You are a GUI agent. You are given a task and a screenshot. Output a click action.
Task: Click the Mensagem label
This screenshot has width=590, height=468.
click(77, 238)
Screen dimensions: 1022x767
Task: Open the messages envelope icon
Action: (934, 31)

-*-*-

Instructions to follow:
Write out every line of the data again, exactly as it reads.

Task answer:
You are a GUI agent. You are given a task and a screenshot. Output a click action.
Task: Click the Mensagem label
This screenshot has width=590, height=468.
click(77, 238)
Screen dimensions: 1022x767
Task: Open the messages envelope icon
Action: (934, 31)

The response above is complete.